Fortunately, none of the lab suspensions necessitated a product recall. 

“We were really comfortable going forward with reinstating the licenses and feel everyone involved has a sincere interest in compliance. The bottom line is that we are aiming for each lab to follow standard testing practices and procedures to get the same consistent and reliable results,” says Klapstein.

Is there such a thing as “organic” cannabis?

The short answer is “no.” The U.S. Department of Agriculture (USDA) organic certification is under a federal FDA program and it does not certify weed as organic because it is against federal law. 

As a result, a company called Clean Green created a clean cannabis certification program that mimics the USDA organic program. Clean Green Director and California Medical Cannabis Compliance Attorney Chris Van Hook has been in agriculture his whole life, went to law school, and became accredited through the USDA Organic Program (the sanctioning body that allows companies to put the USDA Organic logo on eggs, apples, zucchini, and other edible products). 
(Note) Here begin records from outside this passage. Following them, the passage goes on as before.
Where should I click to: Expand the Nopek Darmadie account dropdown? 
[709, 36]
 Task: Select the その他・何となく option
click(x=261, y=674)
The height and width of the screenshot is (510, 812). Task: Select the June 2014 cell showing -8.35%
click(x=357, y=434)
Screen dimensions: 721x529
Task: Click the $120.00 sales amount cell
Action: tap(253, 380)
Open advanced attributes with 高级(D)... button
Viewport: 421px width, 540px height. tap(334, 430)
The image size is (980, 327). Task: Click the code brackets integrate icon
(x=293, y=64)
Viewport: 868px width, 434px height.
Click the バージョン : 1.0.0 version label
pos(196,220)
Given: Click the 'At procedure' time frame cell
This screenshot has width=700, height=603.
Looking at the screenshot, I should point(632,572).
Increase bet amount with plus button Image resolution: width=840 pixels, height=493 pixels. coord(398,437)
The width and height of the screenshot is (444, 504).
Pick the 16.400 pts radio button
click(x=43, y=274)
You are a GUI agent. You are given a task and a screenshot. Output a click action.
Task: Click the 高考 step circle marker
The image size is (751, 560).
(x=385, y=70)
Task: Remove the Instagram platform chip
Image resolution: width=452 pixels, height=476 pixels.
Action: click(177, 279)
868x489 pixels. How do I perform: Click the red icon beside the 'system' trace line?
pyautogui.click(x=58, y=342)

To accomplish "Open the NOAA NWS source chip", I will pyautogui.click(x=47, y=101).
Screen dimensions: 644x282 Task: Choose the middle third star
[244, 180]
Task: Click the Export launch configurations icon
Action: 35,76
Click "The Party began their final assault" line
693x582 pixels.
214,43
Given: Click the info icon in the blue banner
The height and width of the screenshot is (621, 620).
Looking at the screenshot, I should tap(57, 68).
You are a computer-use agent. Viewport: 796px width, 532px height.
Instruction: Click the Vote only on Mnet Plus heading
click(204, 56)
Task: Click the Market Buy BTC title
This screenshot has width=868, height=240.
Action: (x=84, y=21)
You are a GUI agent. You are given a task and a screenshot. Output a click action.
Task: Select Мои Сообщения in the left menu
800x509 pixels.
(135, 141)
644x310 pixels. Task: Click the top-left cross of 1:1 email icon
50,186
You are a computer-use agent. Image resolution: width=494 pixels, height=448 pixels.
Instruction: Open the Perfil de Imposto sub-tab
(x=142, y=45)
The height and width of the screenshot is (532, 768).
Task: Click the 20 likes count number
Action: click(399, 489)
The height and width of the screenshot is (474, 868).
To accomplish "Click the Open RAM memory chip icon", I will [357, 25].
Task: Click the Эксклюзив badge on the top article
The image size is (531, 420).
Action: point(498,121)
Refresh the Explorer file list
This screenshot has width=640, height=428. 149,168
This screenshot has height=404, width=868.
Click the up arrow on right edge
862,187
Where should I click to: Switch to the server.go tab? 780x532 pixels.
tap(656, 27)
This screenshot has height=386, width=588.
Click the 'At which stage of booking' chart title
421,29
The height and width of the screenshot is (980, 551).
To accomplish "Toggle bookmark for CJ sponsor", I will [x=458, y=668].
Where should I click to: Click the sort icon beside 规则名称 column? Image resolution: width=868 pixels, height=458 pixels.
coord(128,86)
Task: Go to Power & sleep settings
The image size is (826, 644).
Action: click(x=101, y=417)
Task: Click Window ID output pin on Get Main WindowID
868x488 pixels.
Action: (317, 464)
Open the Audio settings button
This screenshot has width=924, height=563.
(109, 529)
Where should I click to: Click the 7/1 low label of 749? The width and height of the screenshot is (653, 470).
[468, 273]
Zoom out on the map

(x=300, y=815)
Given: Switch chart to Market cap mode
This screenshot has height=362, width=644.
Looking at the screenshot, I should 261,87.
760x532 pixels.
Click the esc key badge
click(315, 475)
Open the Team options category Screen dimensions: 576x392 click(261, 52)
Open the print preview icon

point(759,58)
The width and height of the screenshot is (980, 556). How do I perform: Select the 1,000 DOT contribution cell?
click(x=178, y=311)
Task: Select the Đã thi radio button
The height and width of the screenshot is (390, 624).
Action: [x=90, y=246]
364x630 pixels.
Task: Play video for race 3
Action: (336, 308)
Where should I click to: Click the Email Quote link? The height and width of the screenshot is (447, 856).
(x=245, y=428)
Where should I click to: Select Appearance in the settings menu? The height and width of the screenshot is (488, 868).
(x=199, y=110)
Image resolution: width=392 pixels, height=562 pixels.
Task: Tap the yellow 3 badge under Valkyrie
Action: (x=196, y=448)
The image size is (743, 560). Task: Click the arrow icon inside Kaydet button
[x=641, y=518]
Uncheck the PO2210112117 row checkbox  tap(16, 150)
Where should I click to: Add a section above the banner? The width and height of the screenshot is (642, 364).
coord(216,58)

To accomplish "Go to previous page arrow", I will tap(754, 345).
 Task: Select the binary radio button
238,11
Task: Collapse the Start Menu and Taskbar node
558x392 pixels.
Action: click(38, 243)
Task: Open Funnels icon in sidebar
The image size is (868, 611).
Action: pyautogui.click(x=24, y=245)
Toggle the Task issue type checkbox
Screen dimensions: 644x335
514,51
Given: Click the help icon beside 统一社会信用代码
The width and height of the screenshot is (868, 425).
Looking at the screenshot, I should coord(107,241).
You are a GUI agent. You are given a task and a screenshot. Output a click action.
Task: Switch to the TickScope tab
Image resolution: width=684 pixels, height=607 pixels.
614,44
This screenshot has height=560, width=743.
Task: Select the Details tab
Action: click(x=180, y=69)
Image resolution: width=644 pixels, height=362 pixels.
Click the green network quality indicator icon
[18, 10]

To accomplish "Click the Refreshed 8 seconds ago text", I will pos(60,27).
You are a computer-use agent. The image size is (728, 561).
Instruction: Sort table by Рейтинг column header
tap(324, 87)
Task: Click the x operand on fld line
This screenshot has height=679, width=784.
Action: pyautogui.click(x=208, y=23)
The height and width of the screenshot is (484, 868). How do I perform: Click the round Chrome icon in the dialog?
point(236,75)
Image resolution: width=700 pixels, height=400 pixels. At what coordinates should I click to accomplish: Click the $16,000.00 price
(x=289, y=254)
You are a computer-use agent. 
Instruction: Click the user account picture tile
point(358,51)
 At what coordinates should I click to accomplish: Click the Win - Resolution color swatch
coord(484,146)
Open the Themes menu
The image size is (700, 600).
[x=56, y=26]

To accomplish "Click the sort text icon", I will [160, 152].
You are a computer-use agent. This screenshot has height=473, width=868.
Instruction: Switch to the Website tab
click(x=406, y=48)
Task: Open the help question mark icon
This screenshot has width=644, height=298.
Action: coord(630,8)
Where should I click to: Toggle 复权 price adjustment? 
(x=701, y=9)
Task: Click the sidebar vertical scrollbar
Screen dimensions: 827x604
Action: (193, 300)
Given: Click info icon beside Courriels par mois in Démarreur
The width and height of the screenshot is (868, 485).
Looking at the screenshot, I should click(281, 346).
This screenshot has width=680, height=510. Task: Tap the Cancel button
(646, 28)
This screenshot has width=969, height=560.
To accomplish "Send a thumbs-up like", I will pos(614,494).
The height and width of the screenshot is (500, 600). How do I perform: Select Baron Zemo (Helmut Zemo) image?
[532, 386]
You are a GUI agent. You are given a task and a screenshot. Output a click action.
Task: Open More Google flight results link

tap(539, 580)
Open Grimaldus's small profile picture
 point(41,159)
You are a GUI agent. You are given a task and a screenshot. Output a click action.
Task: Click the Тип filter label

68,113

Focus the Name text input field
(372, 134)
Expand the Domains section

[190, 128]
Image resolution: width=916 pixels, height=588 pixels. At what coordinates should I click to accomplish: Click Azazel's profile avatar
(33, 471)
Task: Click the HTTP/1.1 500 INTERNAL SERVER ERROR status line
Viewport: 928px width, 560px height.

“We bring agriculture standards into the cannabis industry,” Van Hook says of Clean Green. “There are only 84 entities worldwide that have made it through this accreditation process. In 2004, the organic industry asked me if I could certify cannabis as organic. California said yes, saying that it could be treated like any other product. However, the federal government said no. There was also an issue of changing regulations state-to-state. (Organic labelling on cannabis) created customer confusion.” 

Instead, he created a program that is as close to “organic” as you can get, offering an accreditation program that promotes responsible agriculture and meets the qualifications any other organic agricultural crop would have to prove to the USDA. 

For instance, to create an organic cannabis product, fertilizers must have naturally-based ingredients such as chicken manure or oyster shells, pesticides may include clove oil and biological insects. However, Van Hook says that being actively involved in a crop is the best way to turn out the world’s finest and safest cannabis. 

The General Consensus 

Although Nevada’s testing labs only opened in 2015, a lot has changed as testing infrastructure was established and tinkered with for the betterment of the patients. “It’s come a long way but how lab testing is right now is so critical,” says Garcia of 374 Labs. “I think we bring a lot of legitimacy to the industry that wasn’t there before. A failed crop is a big hit to the business; you could be losing $5,000 on a fail but now growers can get real metrics from a lab. I think that the industry sees value in having added information about the plants that people didn’t have before. It’s important that people get a product that’s safe, tested, and clean. It will be interesting to see how industries mature, and I think we’ll see more cross-validation in Nevada.” 

Tung of G3 Labs agrees, noting that “testing is an integral part of the industry and functions as the front line of protecting/defending end users. Nevada’s testing requirements are on the vanguard in the country. That being said, the industry often has to play catch up to achieve full compliance.”